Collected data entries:
Content starts

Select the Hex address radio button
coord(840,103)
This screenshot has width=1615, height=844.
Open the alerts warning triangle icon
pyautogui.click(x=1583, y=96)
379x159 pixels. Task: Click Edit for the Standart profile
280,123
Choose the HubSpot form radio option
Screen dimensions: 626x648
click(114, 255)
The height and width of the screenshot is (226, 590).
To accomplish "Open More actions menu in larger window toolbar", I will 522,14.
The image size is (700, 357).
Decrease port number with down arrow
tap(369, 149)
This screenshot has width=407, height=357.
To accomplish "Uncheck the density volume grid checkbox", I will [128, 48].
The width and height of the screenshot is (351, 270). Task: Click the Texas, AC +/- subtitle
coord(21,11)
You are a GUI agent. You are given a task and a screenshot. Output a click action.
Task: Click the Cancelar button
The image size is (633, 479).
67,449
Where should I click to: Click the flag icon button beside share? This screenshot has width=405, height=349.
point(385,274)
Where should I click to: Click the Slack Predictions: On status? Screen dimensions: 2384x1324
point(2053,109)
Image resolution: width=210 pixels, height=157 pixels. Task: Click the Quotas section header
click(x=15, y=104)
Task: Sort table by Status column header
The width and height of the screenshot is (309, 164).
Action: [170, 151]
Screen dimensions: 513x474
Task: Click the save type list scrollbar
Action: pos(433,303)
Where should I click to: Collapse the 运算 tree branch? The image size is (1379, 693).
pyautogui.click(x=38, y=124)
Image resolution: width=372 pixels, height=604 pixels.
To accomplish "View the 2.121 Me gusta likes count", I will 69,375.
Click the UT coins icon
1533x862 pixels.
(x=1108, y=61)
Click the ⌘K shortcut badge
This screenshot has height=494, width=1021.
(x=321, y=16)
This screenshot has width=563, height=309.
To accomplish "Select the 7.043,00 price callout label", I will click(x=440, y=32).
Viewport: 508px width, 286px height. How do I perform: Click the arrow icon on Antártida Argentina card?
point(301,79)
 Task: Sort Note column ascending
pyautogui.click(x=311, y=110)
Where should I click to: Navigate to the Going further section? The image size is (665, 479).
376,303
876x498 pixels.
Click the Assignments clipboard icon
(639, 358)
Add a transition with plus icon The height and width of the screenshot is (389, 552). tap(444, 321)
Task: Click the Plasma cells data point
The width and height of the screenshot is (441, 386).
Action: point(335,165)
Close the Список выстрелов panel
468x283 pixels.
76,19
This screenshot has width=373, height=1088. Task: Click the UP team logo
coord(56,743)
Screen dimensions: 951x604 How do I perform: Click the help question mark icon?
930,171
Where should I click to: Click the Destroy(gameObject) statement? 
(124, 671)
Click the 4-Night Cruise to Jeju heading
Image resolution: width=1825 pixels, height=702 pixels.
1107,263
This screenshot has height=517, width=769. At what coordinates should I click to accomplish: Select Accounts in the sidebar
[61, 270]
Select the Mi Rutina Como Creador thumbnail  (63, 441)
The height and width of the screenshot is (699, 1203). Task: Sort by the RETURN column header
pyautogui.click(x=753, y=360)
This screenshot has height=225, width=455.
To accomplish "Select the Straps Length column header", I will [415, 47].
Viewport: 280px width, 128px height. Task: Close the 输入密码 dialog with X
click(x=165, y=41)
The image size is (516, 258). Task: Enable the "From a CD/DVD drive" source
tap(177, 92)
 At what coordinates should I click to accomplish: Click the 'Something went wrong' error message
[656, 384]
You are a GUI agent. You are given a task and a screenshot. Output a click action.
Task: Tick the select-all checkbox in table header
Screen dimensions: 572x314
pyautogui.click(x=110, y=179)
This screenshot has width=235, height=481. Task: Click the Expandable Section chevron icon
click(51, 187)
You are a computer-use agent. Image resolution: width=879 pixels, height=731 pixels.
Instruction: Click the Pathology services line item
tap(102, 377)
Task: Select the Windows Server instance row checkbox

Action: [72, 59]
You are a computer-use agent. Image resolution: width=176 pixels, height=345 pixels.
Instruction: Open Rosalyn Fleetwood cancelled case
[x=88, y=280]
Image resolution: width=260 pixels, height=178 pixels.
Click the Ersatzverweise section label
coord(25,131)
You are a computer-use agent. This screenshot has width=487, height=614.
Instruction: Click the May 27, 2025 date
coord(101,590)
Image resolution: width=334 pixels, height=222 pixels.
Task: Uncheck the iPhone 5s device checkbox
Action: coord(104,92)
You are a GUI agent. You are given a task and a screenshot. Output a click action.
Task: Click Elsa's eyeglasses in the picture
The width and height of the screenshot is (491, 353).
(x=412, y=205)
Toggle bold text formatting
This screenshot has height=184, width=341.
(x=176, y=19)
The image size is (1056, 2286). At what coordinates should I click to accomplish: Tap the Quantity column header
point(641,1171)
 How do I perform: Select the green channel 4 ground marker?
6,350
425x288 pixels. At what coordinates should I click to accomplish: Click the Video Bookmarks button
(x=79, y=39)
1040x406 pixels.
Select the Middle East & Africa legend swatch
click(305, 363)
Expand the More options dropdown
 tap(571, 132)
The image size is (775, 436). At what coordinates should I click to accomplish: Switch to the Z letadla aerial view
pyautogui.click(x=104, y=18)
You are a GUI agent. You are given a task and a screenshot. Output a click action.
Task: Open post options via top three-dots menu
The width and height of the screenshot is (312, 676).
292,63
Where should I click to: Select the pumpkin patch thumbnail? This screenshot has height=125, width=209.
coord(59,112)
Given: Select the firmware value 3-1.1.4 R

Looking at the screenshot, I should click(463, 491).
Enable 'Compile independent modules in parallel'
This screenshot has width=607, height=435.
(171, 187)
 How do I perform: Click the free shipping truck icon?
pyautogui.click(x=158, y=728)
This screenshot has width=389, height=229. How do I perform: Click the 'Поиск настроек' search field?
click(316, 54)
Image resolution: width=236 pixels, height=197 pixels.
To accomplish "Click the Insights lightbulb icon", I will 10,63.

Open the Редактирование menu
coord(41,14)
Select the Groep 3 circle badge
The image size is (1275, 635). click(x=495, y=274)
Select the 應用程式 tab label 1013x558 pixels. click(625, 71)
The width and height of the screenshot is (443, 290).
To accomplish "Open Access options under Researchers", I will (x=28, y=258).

Content ends

■ **YOUR TASK**
Using the same words as the original, repeat the records above.

■ **REPLY**
Select the Hex address radio button
coord(840,103)
This screenshot has width=1615, height=844.
Open the alerts warning triangle icon
pyautogui.click(x=1583, y=96)
379x159 pixels. Task: Click Edit for the Standart profile
280,123
Choose the HubSpot form radio option
Screen dimensions: 626x648
click(114, 255)
The height and width of the screenshot is (226, 590).
To accomplish "Open More actions menu in larger window toolbar", I will 522,14.
The image size is (700, 357).
Decrease port number with down arrow
tap(369, 149)
This screenshot has width=407, height=357.
To accomplish "Uncheck the density volume grid checkbox", I will [128, 48].
The width and height of the screenshot is (351, 270). Task: Click the Texas, AC +/- subtitle
coord(21,11)
You are a GUI agent. You are given a task and a screenshot. Output a click action.
Task: Click the Cancelar button
The image size is (633, 479).
67,449
Where should I click to: Click the flag icon button beside share? This screenshot has width=405, height=349.
point(385,274)
Where should I click to: Click the Slack Predictions: On status? Screen dimensions: 2384x1324
point(2053,109)
Image resolution: width=210 pixels, height=157 pixels. Task: Click the Quotas section header
click(x=15, y=104)
Task: Sort table by Status column header
The width and height of the screenshot is (309, 164).
Action: [170, 151]
Screen dimensions: 513x474
Task: Click the save type list scrollbar
Action: pos(433,303)
Where should I click to: Collapse the 运算 tree branch? The image size is (1379, 693).
pyautogui.click(x=38, y=124)
Image resolution: width=372 pixels, height=604 pixels.
To accomplish "View the 2.121 Me gusta likes count", I will 69,375.
Click the UT coins icon
1533x862 pixels.
(x=1108, y=61)
Click the ⌘K shortcut badge
This screenshot has height=494, width=1021.
(x=321, y=16)
This screenshot has width=563, height=309.
To accomplish "Select the 7.043,00 price callout label", I will click(x=440, y=32).
Viewport: 508px width, 286px height. How do I perform: Click the arrow icon on Antártida Argentina card?
point(301,79)
 Task: Sort Note column ascending
pyautogui.click(x=311, y=110)
Where should I click to: Navigate to the Going further section? The image size is (665, 479).
376,303
876x498 pixels.
Click the Assignments clipboard icon
(639, 358)
Add a transition with plus icon The height and width of the screenshot is (389, 552). tap(444, 321)
Task: Click the Plasma cells data point
The width and height of the screenshot is (441, 386).
Action: point(335,165)
Close the Список выстрелов panel
468x283 pixels.
76,19
This screenshot has width=373, height=1088. Task: Click the UP team logo
coord(56,743)
Screen dimensions: 951x604 How do I perform: Click the help question mark icon?
930,171
Where should I click to: Click the Destroy(gameObject) statement? 
(124, 671)
Click the 4-Night Cruise to Jeju heading
Image resolution: width=1825 pixels, height=702 pixels.
1107,263
This screenshot has height=517, width=769. At what coordinates should I click to accomplish: Select Accounts in the sidebar
[61, 270]
Select the Mi Rutina Como Creador thumbnail  (63, 441)
The height and width of the screenshot is (699, 1203). Task: Sort by the RETURN column header
pyautogui.click(x=753, y=360)
This screenshot has height=225, width=455.
To accomplish "Select the Straps Length column header", I will [415, 47].
Viewport: 280px width, 128px height. Task: Close the 输入密码 dialog with X
click(x=165, y=41)
The image size is (516, 258). Task: Enable the "From a CD/DVD drive" source
tap(177, 92)
 At what coordinates should I click to accomplish: Click the 'Something went wrong' error message
[656, 384]
You are a GUI agent. You are given a task and a screenshot. Output a click action.
Task: Tick the select-all checkbox in table header
Screen dimensions: 572x314
pyautogui.click(x=110, y=179)
This screenshot has width=235, height=481. Task: Click the Expandable Section chevron icon
click(51, 187)
You are a computer-use agent. Image resolution: width=879 pixels, height=731 pixels.
Instruction: Click the Pathology services line item
tap(102, 377)
Task: Select the Windows Server instance row checkbox

Action: [72, 59]
You are a computer-use agent. Image resolution: width=176 pixels, height=345 pixels.
Instruction: Open Rosalyn Fleetwood cancelled case
[x=88, y=280]
Image resolution: width=260 pixels, height=178 pixels.
Click the Ersatzverweise section label
coord(25,131)
You are a computer-use agent. This screenshot has width=487, height=614.
Instruction: Click the May 27, 2025 date
coord(101,590)
Image resolution: width=334 pixels, height=222 pixels.
Task: Uncheck the iPhone 5s device checkbox
Action: coord(104,92)
You are a GUI agent. You are given a task and a screenshot. Output a click action.
Task: Click Elsa's eyeglasses in the picture
The width and height of the screenshot is (491, 353).
(x=412, y=205)
Toggle bold text formatting
This screenshot has height=184, width=341.
(x=176, y=19)
The image size is (1056, 2286). At what coordinates should I click to accomplish: Tap the Quantity column header
point(641,1171)
 How do I perform: Select the green channel 4 ground marker?
6,350
425x288 pixels. At what coordinates should I click to accomplish: Click the Video Bookmarks button
(x=79, y=39)
1040x406 pixels.
Select the Middle East & Africa legend swatch
click(305, 363)
Expand the More options dropdown
 tap(571, 132)
The image size is (775, 436). At what coordinates should I click to accomplish: Switch to the Z letadla aerial view
pyautogui.click(x=104, y=18)
You are a GUI agent. You are given a task and a screenshot. Output a click action.
Task: Open post options via top three-dots menu
The width and height of the screenshot is (312, 676).
292,63
Where should I click to: Select the pumpkin patch thumbnail? This screenshot has height=125, width=209.
coord(59,112)
Given: Select the firmware value 3-1.1.4 R

Looking at the screenshot, I should click(463, 491).
Enable 'Compile independent modules in parallel'
This screenshot has width=607, height=435.
(171, 187)
 How do I perform: Click the free shipping truck icon?
pyautogui.click(x=158, y=728)
This screenshot has width=389, height=229. How do I perform: Click the 'Поиск настроек' search field?
click(316, 54)
Image resolution: width=236 pixels, height=197 pixels.
To accomplish "Click the Insights lightbulb icon", I will 10,63.

Open the Редактирование menu
coord(41,14)
Select the Groep 3 circle badge
The image size is (1275, 635). click(x=495, y=274)
Select the 應用程式 tab label 1013x558 pixels. click(625, 71)
The width and height of the screenshot is (443, 290).
To accomplish "Open Access options under Researchers", I will (x=28, y=258).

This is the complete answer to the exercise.